____ Extracted entries

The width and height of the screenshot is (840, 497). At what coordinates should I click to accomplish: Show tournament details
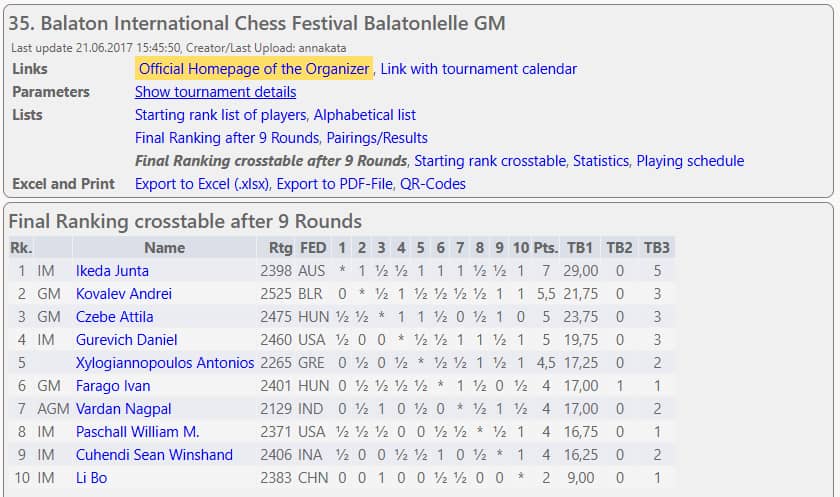tap(215, 92)
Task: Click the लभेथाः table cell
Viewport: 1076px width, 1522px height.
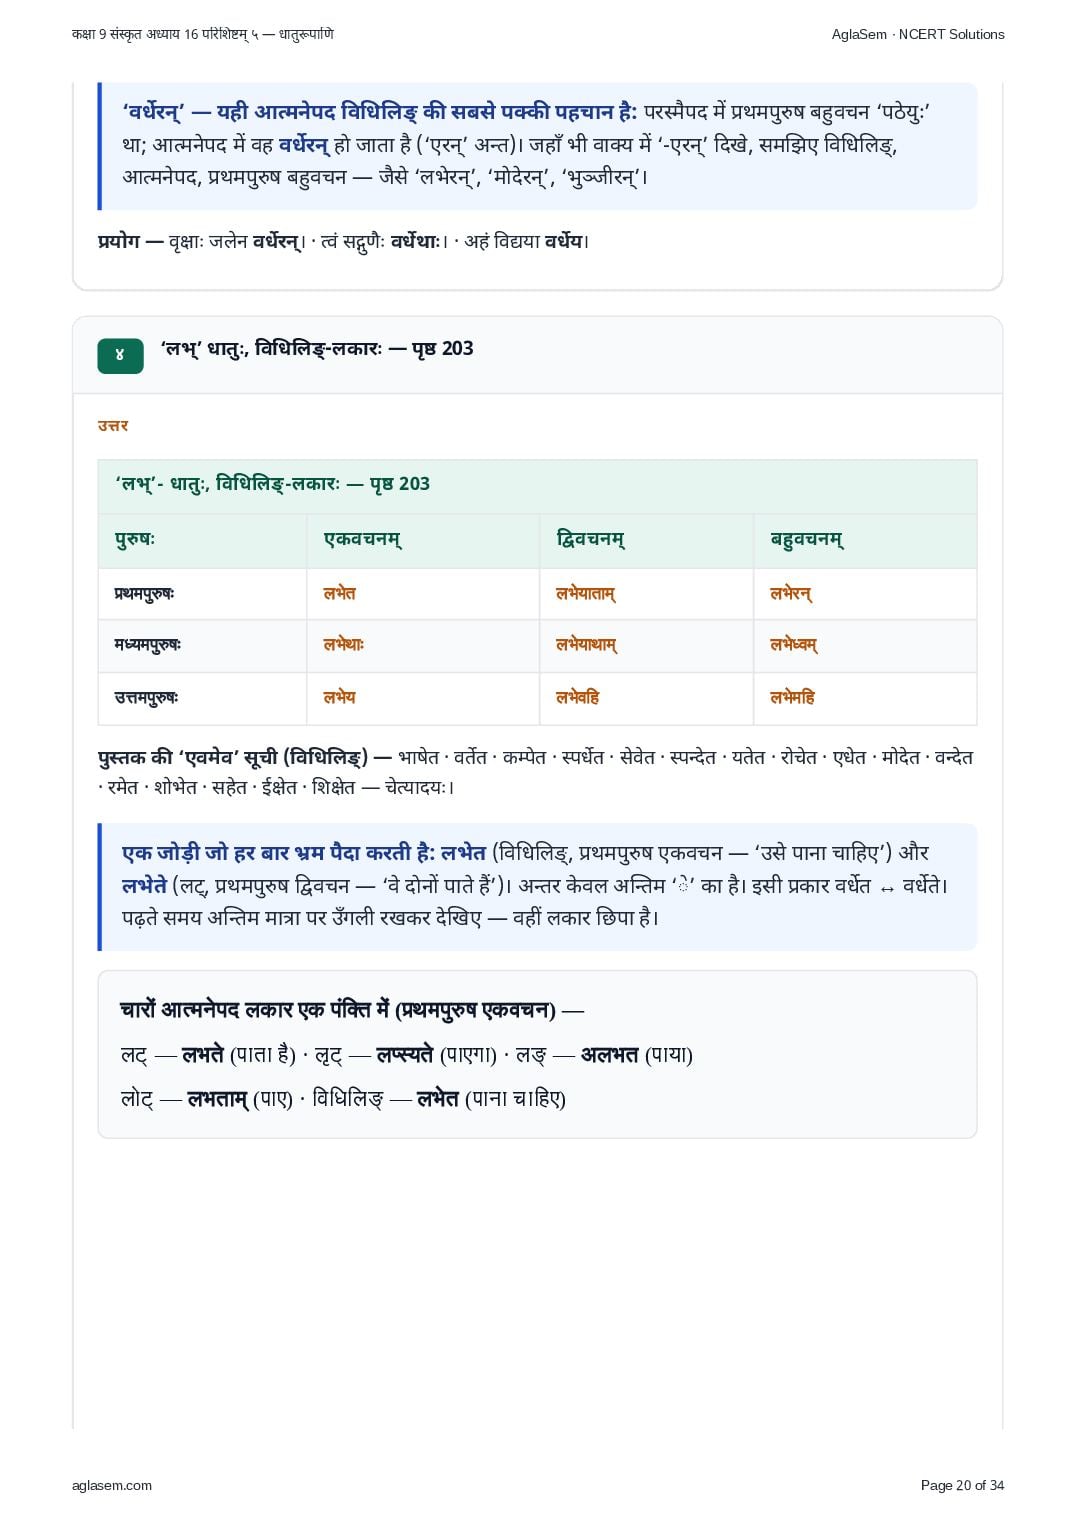Action: tap(423, 646)
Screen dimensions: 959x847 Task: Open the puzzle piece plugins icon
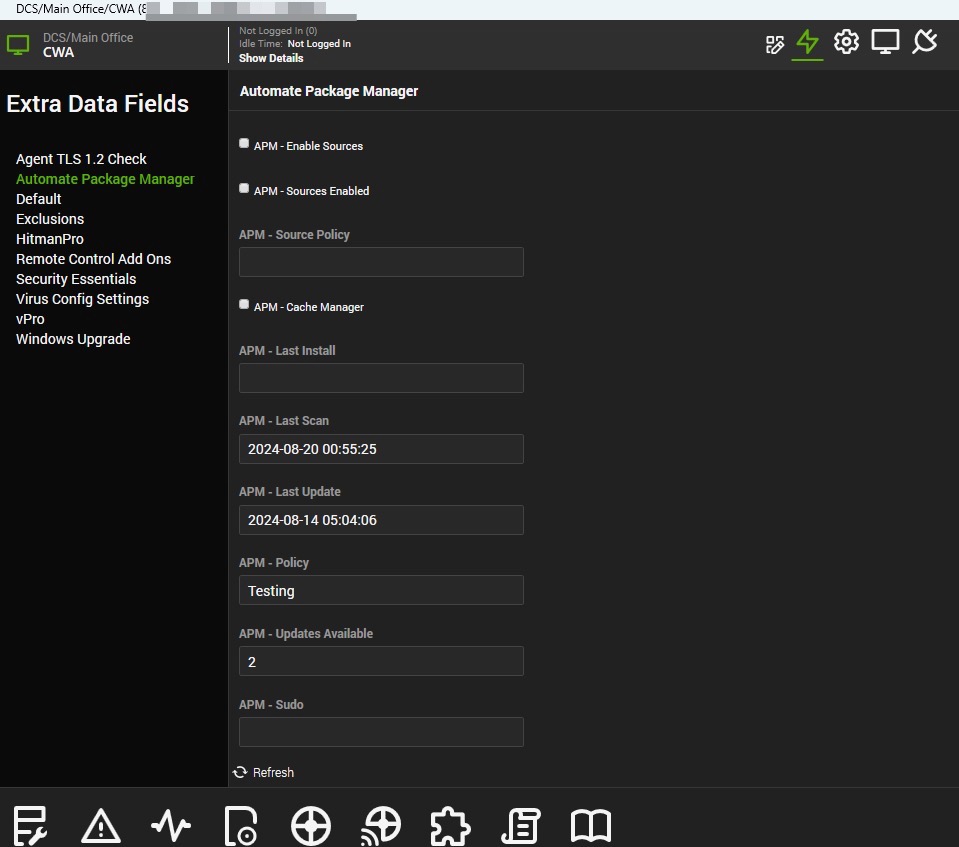click(451, 826)
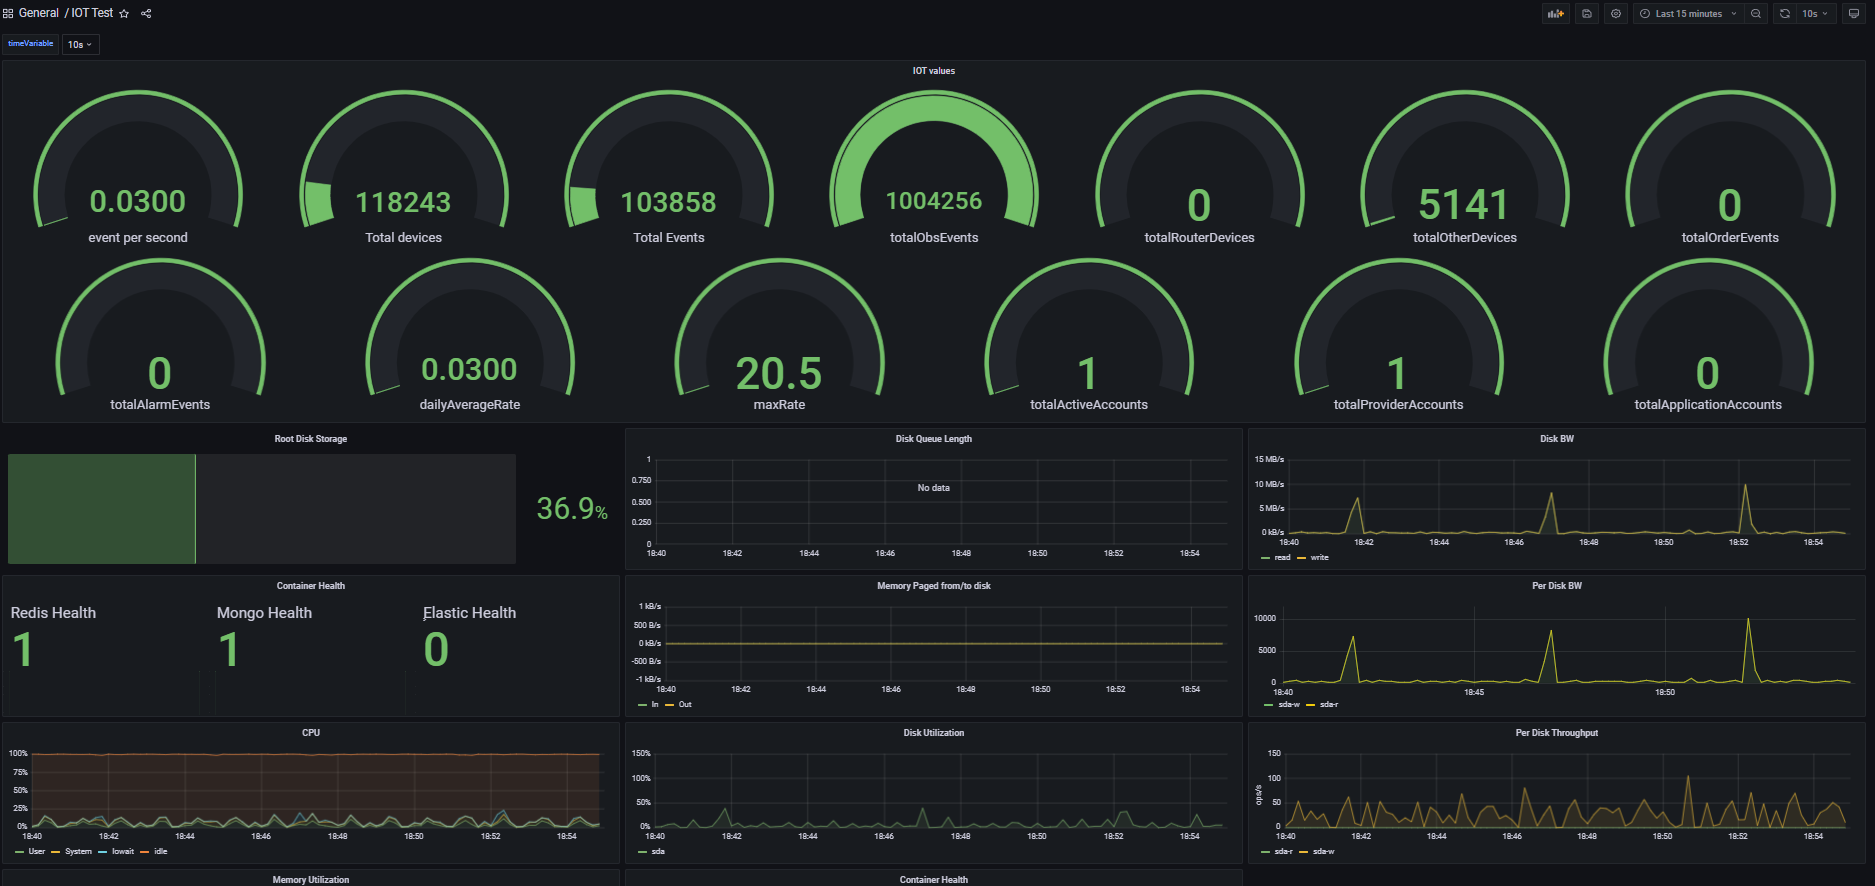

________

> [Work request]: Where a line contains "Viewport: 1076px width, 1522px height.", begin there and transcribe every line through the last one of the records above, exactly and with no pictures.

> [Solution for this task]:
Viewport: 1076px width, 1522px height.
Action: tap(423, 646)
Screen dimensions: 959x847 Task: Open the puzzle piece plugins icon
click(451, 826)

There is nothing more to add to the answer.